In his efforts to shield Chief Minister Digambar Kamat from charges of involvement in illegal mining, Goa Speaker Pratapsinh Rane was not only being politically partisan — he was also bending rules and breaking conventions. After declining to table the report on illegal mining prepared by the Public Accounts Committee, which was headed by the Leader of the Opposition Manohar Parrikar, the Speaker reconstituted the PAC. True, the term of the PAC had ended, and the new chairman, Vijay Pai-Khot, is also from the main opposition, the Bharatiya Janata Party. But in blatant disregard of established legislative procedure, Mr. Rane chose not to consult the BJP leadership on the change. Mr. Parrikar appears to have been kept out solely because of his role in drafting the report, which was a damning indictment of the government. In any case, Mr. Rane ought to have tabled Mr. Parrikar's report in the Assembly, instead of looking for excuses for not doing so — that a majority of the members of the PAC, four of seven, had not signed it, and the report was, therefore, no more than a draft. The PAC, as was to be expected, was divided on party lines, with three members of the ruling Congress and one from the Maharashtrawadi Gomantak Party disagreeing with the findings. The proper course for the Speaker would have been to table the report in the House, and allow an honest debate on illegal mining in the State. That this was not done gives rise to suspicion that senior leaders in the Congress and in the government have a lot to hide. It lends credence to the allegations of irregularities in renewing mining leases, of non-payment of mining royalties, and of damage to the environment.

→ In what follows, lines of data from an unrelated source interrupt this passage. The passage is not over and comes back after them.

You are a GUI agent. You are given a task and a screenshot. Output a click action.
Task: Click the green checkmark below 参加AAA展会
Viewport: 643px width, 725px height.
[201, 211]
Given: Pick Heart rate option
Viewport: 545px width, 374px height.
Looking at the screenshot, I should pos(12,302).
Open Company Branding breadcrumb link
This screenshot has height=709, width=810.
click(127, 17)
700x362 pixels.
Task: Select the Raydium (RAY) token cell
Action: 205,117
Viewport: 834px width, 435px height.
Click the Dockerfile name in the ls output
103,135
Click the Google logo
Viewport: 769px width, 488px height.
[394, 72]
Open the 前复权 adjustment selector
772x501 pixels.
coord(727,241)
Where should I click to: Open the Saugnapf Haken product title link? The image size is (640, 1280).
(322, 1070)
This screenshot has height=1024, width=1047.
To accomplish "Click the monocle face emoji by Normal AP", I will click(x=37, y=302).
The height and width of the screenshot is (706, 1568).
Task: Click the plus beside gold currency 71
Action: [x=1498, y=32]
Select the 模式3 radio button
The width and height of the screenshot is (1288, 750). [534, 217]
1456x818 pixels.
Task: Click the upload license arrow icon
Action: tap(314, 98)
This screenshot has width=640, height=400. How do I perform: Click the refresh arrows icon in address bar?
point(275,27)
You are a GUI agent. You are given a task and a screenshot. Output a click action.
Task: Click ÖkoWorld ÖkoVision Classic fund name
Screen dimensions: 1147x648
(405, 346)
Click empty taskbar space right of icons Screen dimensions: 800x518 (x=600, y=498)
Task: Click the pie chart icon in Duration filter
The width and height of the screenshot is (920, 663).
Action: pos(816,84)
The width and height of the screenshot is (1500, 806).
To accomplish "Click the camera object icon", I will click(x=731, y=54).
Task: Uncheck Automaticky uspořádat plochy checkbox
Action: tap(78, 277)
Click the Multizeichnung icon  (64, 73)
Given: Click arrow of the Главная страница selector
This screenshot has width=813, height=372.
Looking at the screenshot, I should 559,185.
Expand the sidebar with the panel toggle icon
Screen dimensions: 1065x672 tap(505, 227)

The PAC report followed up the findings of the Comptroller and Auditor General on revenue loss to the government in iron ore export. The increased demand for iron ore in China made mining extremely lucrative, and illegal mining worth the risk. Indiscriminate mining over the last few years has contributed to the depletion of forest cover. Instead of facing up to these hard facts, the Kamat government launched into a cover-up operation. By all accounts, Chief Minister Kamat, who holds the mining portfolio, does not want an impartial probe into the issue. Under these circumstances, the only option is to have the Central Bureau of Investigation inquire into what the PAC report refers to as a “clear nexus of politicians, bureaucrats in the Mines Department, local police officers and officers from the Forest Department” in illegal mining. The choice before Mr. Kamat is stark: make way for such investigation, or quit.